(DATA IN THIS EXERCISE)

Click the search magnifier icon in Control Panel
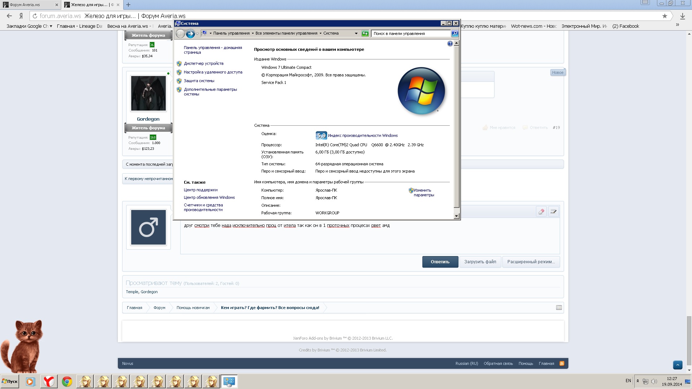This screenshot has height=389, width=692. coord(455,33)
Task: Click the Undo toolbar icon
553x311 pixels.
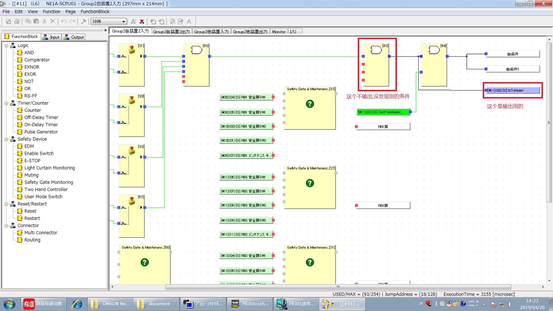Action: [x=64, y=21]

(HOW TO COMPLETE THIS TASK)
Wherever an image appears, omit it, and retype everything else in the entries exactly.

(RESPONSE)
Click the search magnifier icon in Control Panel
This screenshot has height=389, width=692. coord(455,33)
Task: Click the Undo toolbar icon
553x311 pixels.
Action: [x=64, y=21]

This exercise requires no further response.